The present invention provides a kind of methods of toxicity using Drosophila melanogaster behavior stress reaction evaluation pollutant, belong to toxicity research technical field, the following steps are included: 1) Drosophila melanogaster is placed in 1~15d of culture on the solid medium containing pollutant, the quantity that detection Drosophila melanogaster is creeped in 10s more than 10cm, is obtained line rate;2) Drosophila melanogaster is placed in 1~15d of culture on solid medium, line rate is obtained in the quantity that detection Drosophila melanogaster is creeped in 10s more than 10cm;3) when significant difference occurs in the line rate excessively that line rate and step 2) excessively that the step 1) obtains obtain, show that pollutant has toxicity.The toxicity of pollutant can be accurately evaluated using method provided by the invention, provide the support of theoretical and experimental data for the dosage and concentration of the pollutant of agriculturally reasonable employment.

Description

A method of utilizing the toxicity of Drosophila melanogaster behavior stress reaction evaluation pollutant
Technical field
The invention belongs to toxicity research technical fields more particularly to a kind of utilization Drosophila melanogaster behavior stress reaction to evaluate dirt Contaminate the method for the toxicity of object.
Background technique
The compound amounts that U.S. chemical abstract society (CAS) includes at present are considerably beyond U.S. national library of medicine toxicity The toxicity data recorded in Data web site (TOXNET) is learned, a large amount of existing substances do not have relevant toxicity data in environment, and And be greatly present in our daily life, it is close with human contact.If these are largely without the object of toxicity assessment Matter is for a long time and human contact, it will causes grave danger safely to social publilc health.

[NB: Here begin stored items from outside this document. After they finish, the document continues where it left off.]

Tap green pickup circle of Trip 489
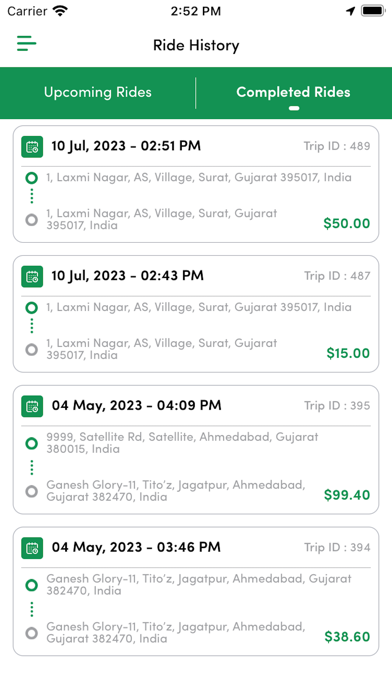 point(32,178)
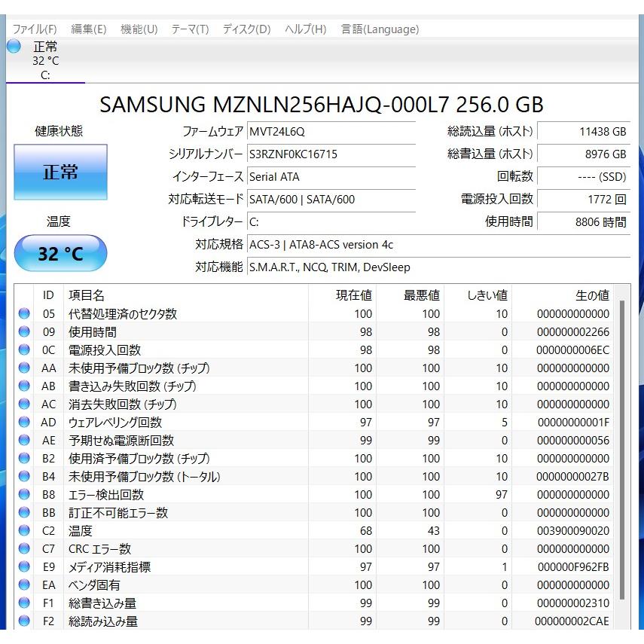Click the 正常 health status button
This screenshot has height=644, width=644.
point(60,172)
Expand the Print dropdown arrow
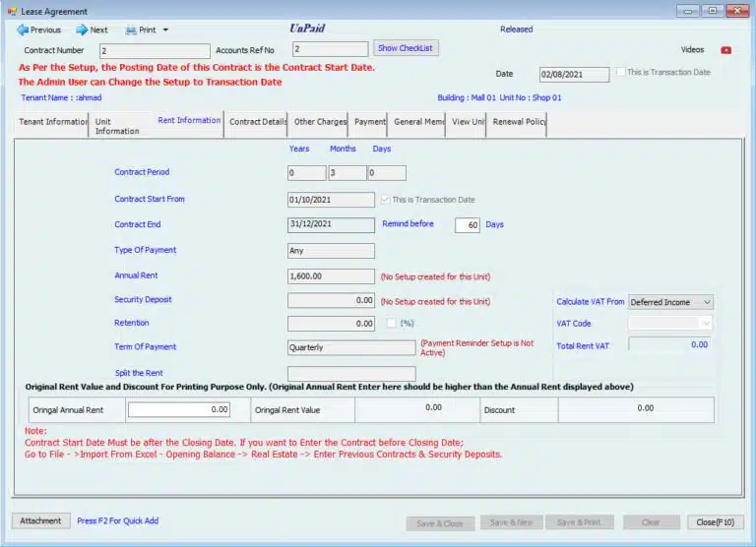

The research of toxic effect is concentrated mainly on plant, aquatic animal and mammal at present, grinds relative to terrestrial insect Study carefully less.
Summary of the invention
In view of this, it is an object of the invention to a kind of toxicity using Drosophila melanogaster behavior stress reaction evaluation pollutant Method, the toxicity of pollutant can be evaluated, accurately using method provided by the invention for the pollution of agriculturally reasonable employment The dosage and concentration of object provide theoretical and experimental data and support.
In order to achieve the above-mentioned object of the invention, the present invention provides following technical schemes:
The present invention provides a kind of methods of toxicity using Drosophila melanogaster evaluation pollutant, comprising the following steps:
1) Drosophila melanogaster is placed in 1~15d of culture on the solid medium containing pollutant, detects Drosophila melanogaster in 10s Line rate is obtained in the quantity inside creeped more than 10cm;
2) Drosophila melanogaster is placed in 1~15d of culture on solid medium, detection Drosophila melanogaster is creeped in 10s is more than Line rate is obtained in the quantity of 10cm;
3) when significant difference occurs in the line rate excessively that line rate and step 2) excessively that the step 1) obtains obtain, show to pollute Object has toxicity.
Preferably, the pollutant includes triclosan and/or diisononyl phthalate.
Preferably, when the pollutant is triclosan, triclosan is dense in the solid medium containing triclosan Degree is 10~500mg/L.
Preferably, described to contain diisononyl phthalate when the pollutant is diisononyl phthalate Solid medium in diisononyl phthalate volumetric concentration be 0.1~1%.
Preferably, the solid medium containing pollutant takes water as a solvent, and every liter further include: 70~80g maize flour, 30~35g yeast, 8~12g agar, 0.5~1g CaCl2, 30~33g sucrose, 60~65g glucose, 1~3g potassium sorbate With 5% butyl p-hydroxybenzoate solution of 15ml.
Preferably, the solid medium takes water as a solvent, and every liter includes: 70~80g maize flour, 30~35g yeast, 8 ~12g agar, 0.5~1g CaCl2, 30~33g sucrose, 60~65g glucose, 1~3g potassium sorbate and 15ml 5% be to hydroxyl Yl benzoic acid butyl acetate solution.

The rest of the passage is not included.